I have an `RDataFrame`

, which consists of three columns (`A`

, `B`

, and `run`

). Here’s what it might look like in tabular form:

```
+-----+-----+-----+
| run | A | B |
+-----+-----+-----+
| 001 | 35 | 5 |
| 001 | 40 | 10 |
| 001 | 77 | 60 |
| | | |
| ... | ... | ... |
| | | |
| 002 | 42 | 40 |
| 002 | 30 | 28 |
| 002 | 50 | 1 |
| ... | ... | ... |
+-----+-----+-----+
```

*(where the … dots indicate continuation)*

For each run, I want to determine the most common difference of `A`

and `B`

(i.e., the mode of the set of entry-wise differences of `A`

and `B`

for each run). So, for example, for run `002`

we have `42-40 = 2`

, `30-28=2`

, and `50 - 1=49`

, the most common element/mode of `2,2, and 49`

is `2`

, so the result for run `002`

is `2`

.

*A couple important notes: A-B is guaranteed to be a positive, integer value for all entries, and there is guaranteed to be a single unique mode for each run*

Currently, what I’m doing is this:

```
// Some code above
map<int, map<int, int>> offset;
df.Foreach([](int A, int B, int run){
++map[run][A-B];
},{"A","B","run"});
// Some code that, for each map in the map, determines the key of the
// max value (i.e. the mode), and stores this in a vector
```

So, we have a map of maps.
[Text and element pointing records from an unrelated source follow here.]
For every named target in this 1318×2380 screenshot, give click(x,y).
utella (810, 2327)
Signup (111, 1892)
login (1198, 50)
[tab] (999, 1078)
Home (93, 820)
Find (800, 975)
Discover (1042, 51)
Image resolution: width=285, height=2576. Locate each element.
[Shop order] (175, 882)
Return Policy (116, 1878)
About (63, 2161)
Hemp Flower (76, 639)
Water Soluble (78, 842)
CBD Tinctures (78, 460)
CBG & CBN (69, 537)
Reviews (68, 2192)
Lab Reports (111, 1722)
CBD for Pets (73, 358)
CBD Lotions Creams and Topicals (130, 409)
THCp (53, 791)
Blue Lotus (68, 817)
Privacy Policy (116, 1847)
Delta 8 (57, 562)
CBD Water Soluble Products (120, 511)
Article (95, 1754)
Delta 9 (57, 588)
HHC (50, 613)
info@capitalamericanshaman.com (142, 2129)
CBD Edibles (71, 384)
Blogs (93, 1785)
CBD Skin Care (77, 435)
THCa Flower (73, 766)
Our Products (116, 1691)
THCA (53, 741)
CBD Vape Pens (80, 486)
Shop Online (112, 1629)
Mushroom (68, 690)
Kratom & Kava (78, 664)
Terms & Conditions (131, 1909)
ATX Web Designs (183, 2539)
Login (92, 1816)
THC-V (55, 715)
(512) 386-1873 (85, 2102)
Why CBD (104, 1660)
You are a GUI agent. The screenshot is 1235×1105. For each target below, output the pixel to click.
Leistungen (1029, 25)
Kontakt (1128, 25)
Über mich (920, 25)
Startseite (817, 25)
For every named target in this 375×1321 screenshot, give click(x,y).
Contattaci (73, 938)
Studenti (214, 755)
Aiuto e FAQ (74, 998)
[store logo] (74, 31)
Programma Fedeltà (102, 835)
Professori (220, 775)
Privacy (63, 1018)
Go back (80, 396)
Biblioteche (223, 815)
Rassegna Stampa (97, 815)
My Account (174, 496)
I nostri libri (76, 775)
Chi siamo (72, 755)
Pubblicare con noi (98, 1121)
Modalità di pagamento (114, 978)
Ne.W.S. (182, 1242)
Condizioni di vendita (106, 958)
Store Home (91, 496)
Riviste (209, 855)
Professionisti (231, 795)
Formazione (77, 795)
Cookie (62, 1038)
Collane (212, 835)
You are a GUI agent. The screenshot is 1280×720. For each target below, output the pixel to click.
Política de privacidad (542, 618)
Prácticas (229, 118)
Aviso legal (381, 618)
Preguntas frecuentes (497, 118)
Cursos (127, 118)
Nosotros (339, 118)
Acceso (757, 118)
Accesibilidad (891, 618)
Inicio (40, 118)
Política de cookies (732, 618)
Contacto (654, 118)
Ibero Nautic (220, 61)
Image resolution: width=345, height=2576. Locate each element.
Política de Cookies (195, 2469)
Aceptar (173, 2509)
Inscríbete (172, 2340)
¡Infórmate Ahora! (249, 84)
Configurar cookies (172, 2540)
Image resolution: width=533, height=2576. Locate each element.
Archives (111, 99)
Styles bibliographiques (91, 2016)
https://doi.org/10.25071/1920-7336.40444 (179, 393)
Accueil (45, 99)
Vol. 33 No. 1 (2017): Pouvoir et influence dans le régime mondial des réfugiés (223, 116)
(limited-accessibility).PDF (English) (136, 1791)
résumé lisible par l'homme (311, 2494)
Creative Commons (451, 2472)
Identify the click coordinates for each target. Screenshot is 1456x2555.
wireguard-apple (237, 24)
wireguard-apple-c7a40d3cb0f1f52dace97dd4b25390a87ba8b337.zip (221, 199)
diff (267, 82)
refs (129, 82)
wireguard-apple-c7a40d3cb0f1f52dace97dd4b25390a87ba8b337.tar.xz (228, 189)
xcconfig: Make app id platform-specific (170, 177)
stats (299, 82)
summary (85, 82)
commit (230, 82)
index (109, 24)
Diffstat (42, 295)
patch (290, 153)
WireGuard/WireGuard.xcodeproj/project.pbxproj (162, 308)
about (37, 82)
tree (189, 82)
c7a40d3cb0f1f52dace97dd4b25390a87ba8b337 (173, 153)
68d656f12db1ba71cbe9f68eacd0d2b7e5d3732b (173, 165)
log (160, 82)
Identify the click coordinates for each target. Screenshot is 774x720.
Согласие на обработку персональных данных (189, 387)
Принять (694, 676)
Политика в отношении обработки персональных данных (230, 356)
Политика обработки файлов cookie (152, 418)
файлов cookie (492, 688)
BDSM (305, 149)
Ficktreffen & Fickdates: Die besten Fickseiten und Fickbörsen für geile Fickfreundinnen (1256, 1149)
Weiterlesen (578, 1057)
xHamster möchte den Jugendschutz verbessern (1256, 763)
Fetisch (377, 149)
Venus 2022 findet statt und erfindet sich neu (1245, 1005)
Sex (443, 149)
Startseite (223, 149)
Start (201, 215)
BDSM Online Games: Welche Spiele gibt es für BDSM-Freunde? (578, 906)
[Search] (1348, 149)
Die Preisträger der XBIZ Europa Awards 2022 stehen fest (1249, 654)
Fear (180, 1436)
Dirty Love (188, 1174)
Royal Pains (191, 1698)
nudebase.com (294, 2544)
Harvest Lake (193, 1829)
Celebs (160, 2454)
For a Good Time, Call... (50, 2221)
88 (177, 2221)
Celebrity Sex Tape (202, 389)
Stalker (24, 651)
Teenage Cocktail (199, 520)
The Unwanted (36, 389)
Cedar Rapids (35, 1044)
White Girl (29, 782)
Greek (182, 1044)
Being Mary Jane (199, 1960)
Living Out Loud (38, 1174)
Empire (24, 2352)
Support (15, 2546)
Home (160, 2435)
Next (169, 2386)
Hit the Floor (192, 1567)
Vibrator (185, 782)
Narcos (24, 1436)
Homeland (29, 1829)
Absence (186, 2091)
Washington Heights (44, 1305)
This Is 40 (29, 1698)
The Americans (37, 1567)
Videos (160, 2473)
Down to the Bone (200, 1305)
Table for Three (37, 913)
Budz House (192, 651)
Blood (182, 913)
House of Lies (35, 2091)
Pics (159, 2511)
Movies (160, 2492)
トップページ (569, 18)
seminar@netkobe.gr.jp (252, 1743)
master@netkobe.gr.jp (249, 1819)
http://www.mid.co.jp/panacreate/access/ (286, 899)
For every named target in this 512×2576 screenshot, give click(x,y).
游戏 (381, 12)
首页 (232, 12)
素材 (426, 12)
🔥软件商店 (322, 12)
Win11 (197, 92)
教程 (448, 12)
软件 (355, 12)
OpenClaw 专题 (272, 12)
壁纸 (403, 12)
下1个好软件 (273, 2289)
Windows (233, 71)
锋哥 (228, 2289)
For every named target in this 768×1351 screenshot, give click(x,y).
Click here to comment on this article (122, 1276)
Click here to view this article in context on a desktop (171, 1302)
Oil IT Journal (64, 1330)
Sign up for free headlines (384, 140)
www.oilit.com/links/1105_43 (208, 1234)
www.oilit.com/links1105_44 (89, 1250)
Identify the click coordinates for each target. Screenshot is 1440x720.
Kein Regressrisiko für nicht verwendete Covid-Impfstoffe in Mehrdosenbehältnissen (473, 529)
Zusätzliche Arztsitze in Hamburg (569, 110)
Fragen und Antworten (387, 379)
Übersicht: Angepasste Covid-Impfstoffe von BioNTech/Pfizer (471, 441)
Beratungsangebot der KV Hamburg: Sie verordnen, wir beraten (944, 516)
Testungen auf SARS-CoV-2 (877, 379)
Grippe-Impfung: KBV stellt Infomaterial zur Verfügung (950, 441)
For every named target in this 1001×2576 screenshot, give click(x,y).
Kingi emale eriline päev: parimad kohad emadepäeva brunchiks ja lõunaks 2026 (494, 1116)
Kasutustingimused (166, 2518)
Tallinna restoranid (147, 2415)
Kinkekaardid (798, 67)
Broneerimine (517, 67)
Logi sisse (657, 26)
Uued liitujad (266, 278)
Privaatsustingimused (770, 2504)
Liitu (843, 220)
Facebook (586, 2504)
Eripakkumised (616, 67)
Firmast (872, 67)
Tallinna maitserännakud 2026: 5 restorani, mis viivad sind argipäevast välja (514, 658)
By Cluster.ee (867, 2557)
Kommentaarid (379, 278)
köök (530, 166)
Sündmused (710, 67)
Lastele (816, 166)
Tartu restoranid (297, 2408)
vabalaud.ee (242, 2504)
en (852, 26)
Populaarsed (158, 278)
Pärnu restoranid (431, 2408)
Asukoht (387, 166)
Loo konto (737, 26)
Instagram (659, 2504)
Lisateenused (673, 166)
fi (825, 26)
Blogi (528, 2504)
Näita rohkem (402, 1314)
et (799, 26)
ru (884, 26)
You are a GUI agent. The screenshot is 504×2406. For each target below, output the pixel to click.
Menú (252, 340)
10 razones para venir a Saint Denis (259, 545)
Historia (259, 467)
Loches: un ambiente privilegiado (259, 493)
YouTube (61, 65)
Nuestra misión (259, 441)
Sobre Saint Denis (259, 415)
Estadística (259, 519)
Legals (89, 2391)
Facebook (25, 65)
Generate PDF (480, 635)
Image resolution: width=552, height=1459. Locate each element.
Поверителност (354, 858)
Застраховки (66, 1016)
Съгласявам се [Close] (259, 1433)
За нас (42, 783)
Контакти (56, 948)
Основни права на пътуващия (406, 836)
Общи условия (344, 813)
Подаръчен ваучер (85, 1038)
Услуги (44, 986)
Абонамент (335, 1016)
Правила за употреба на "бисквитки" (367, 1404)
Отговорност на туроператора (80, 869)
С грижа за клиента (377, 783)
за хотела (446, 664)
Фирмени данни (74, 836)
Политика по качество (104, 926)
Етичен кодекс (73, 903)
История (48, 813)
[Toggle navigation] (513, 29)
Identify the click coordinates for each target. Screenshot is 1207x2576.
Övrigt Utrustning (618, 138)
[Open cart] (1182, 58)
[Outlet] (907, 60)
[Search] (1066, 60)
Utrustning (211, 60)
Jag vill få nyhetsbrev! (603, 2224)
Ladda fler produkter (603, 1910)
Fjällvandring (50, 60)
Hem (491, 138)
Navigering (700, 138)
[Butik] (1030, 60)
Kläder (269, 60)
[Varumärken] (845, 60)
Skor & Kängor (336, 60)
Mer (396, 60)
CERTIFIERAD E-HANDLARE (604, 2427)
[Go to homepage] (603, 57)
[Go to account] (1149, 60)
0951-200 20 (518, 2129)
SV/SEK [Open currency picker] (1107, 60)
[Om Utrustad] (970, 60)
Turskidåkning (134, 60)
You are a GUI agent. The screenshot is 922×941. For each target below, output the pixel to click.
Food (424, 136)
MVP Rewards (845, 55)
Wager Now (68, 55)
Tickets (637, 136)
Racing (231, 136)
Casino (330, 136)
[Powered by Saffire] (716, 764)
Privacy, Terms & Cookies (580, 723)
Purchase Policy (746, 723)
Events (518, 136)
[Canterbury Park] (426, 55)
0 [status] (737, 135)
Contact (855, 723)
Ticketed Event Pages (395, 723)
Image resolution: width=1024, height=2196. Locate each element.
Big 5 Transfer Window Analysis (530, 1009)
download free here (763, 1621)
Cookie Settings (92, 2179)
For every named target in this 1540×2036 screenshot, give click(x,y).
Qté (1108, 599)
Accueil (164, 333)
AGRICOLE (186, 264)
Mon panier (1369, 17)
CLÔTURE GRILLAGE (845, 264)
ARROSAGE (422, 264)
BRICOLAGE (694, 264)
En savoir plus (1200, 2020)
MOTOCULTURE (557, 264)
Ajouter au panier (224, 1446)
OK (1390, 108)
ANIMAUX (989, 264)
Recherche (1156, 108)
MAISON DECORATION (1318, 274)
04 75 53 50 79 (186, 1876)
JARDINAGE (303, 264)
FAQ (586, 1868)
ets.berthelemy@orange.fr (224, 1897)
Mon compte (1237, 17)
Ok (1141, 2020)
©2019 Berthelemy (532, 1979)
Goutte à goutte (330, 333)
The “outer” map maps run numbers to “interior” maps. “Interior” maps map offset (`A-B`

) to frequency. I then, for each “interior” map, get the key of the largest value (i.e. the mode), and store this in a new map, which maps run numbers to mode of `A-B`

for that run.

This works, however it’s quite slow (and, for my purposes, impractically so). My `RDataFrame`

contains on the order of tens of millions or more entries.

I imagine there must be a better way. I’ve spent some time with the `RDataFrame`

docs and, unfortunately, I can’t seem to piece together anything measurably more efficient.

Is there a better way? Please, let me know if the issue at hand isn’t clear. Thanks in advance!